● TASK REQUIREMENTS
Whenever a line of the records below contains the word "height", copy that line.

═════ STORED DATA

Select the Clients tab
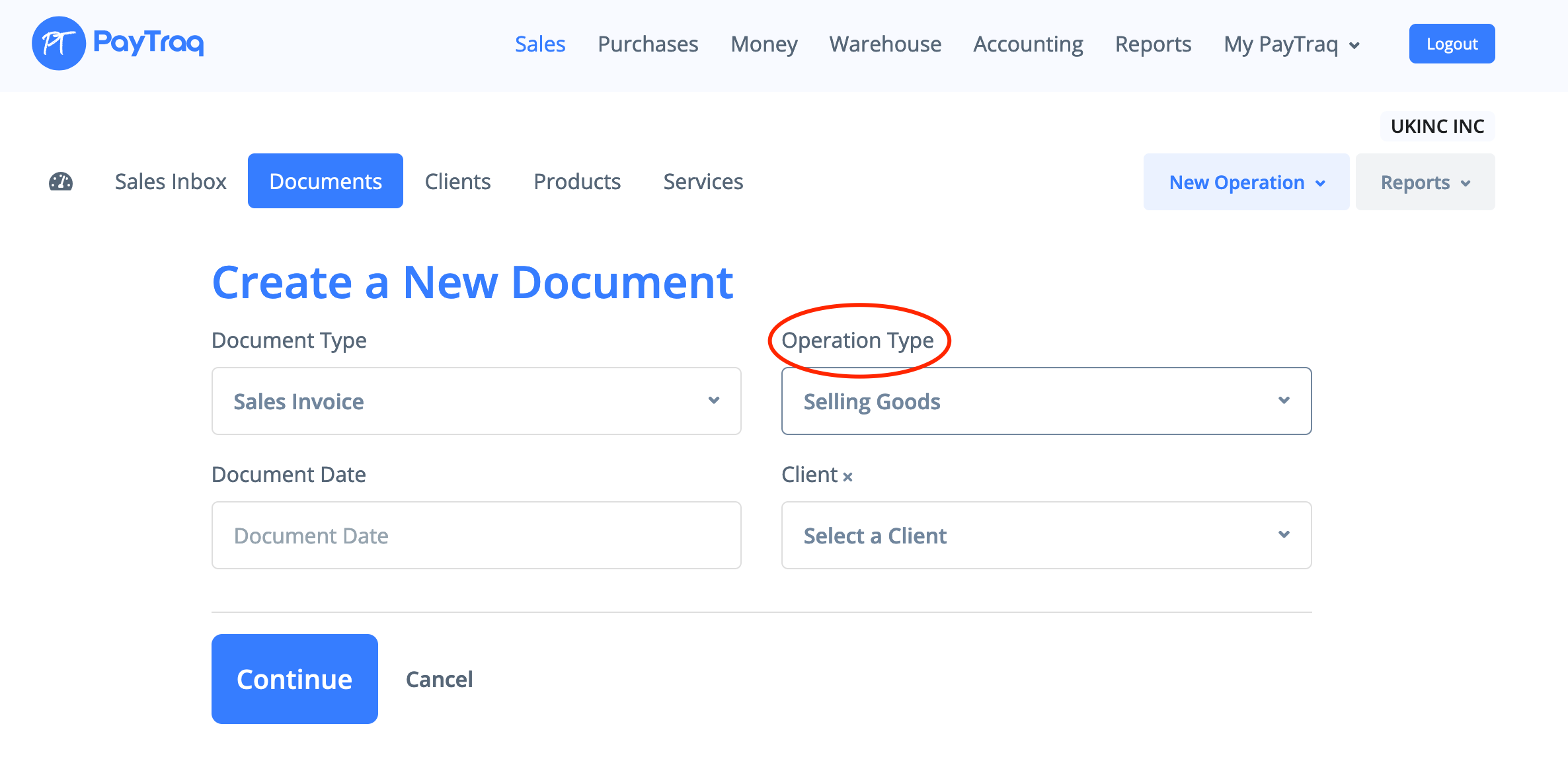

══════════
═════ STORED DATA

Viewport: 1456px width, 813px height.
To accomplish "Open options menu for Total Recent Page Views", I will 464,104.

══════════
═════ STORED DATA

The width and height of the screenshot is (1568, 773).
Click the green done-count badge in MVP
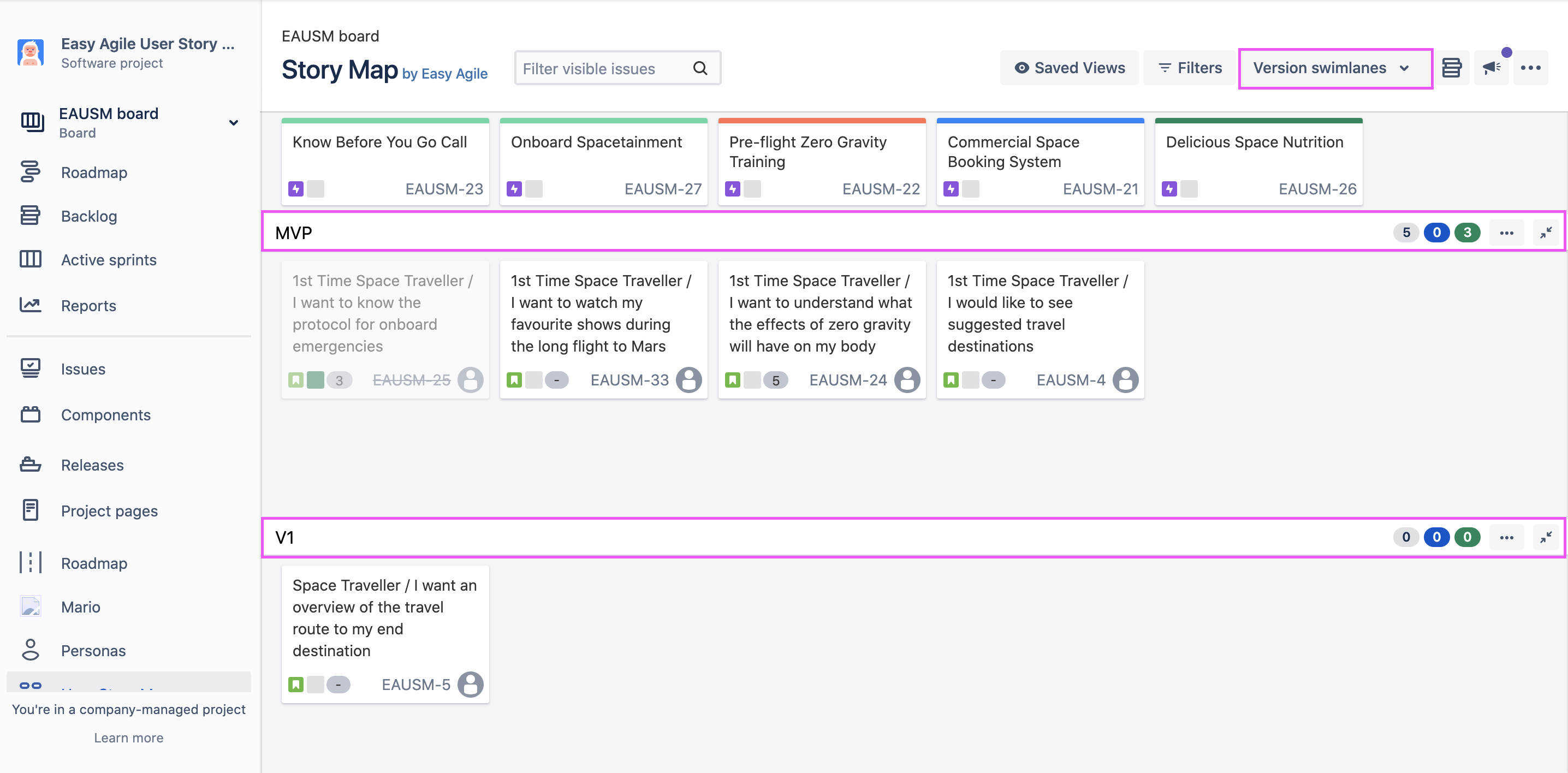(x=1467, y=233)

══════════

● YOUR RESPONSE
Viewport: 1456px width, 813px height.
The width and height of the screenshot is (1568, 773).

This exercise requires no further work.